Wednesday, July 2, 2008

you're our best customer

When we moved into our house 13 years ago, home heating oil was 87 cents a gallon.

Good thing, because our oil burner was original to the house. It was a dinosaur from the 60's.

Every winter, we would wake up one morning (sometimes two) to a freezing cold house, because the furnace had stopped working.

Our furnace would typically break on the coldest day of the year, on a Sunday when repair rates were tripled, and on the day when every one's furnace also broke.

We would turn on the electric oven, light a fire, and huddle under blankets, while we waited hours for the repair guy to come.

Bit by bit, we replaced just about every part of that old oil burner.

One day, a coworker was telling me how her new furnace paid for itself in just one year, because they had used so much less oil. Their new furnace was much more efficient.

I mentioned this to Jeff.

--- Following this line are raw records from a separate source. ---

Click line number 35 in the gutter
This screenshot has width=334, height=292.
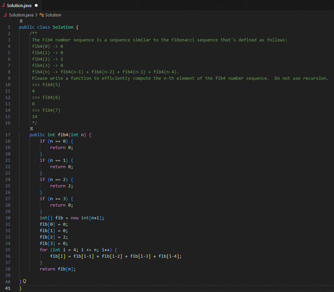[x=8, y=250]
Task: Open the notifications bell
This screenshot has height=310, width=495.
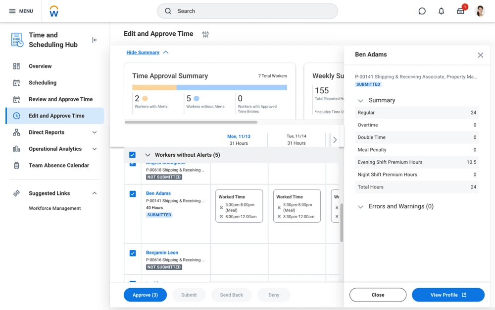Action: pyautogui.click(x=441, y=10)
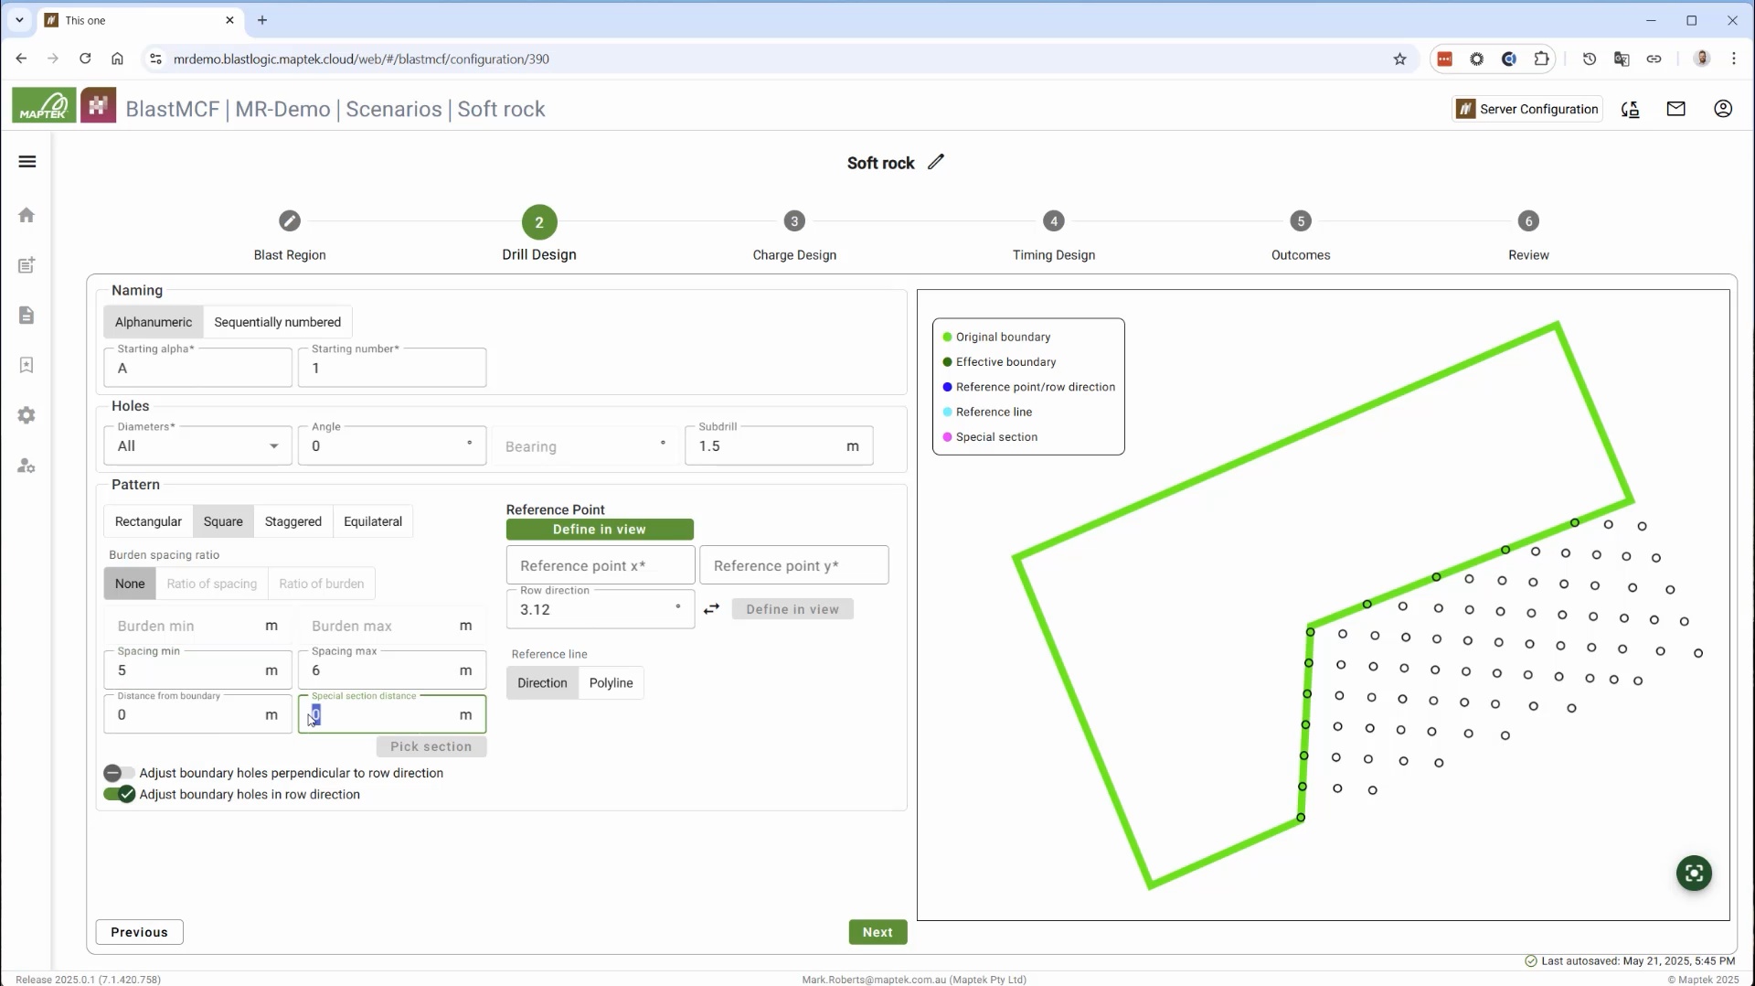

He argued that we had already replaced everything major that could go wrong, so why spend the money on a new one. He had a point. We decided to wait a little longer, and continue purchasing the service contract from our oil company, which paid for itself in one service call.

About six winters ago, I came home from work one afternoon, and our house seemed really warm. I thought the furnace must have just kicked off. Sometimes the radiators would get really hot.

I noticed the dogs were panting. I let them outside to go to the bathroom. Misty laid down in the snow, and refused to come back inside. I went back in, and realized the house was unusually hot. I walked over to our ancient thermostat, and saw the red line was as high as it could go. The house must have been over 100 degrees. I began throwing windows open. Not an easy task, since all my storm windows were in.

I called my oil company. They asked for my name and phone number. I could hear him punching on a keyboard.

"Oh yes," he says. "You are one of our best customers."

What does that mean?


He tells me to go in the basement and look for the emergency shut off switch.

I look all over the place, and find nothing.

"Oh," he says. "Your system must be really old. You'll have to hit the breaker."

I nervously hit the breaker, hoping I don't blow myself up, and he sends someone out to fix the dinosaur.

Misty stays in the snow for hours. Jeff and I eat dinner, in the middle of February, with the kitchen windows wide open.

I realize our dogs could have died from heat exhaustion that day, if I hadn't come home when I did.

Turns out, a couple of wires had fused themselves together, which kept the furnace from shutting off.

We had the furnace fixed, and then had a new one installed in the Fall, along with a shiny, new, emergency shut off switch.

After our first winter with our new furnace, I realized why we were our oil company's "best customer". With our old furnace, we had been burning 1200 gallons of oil a year. With our new one, we average around 500.

With the price of home heating oil inching up to $5 a gallon, I'd say the new one has paid for itself.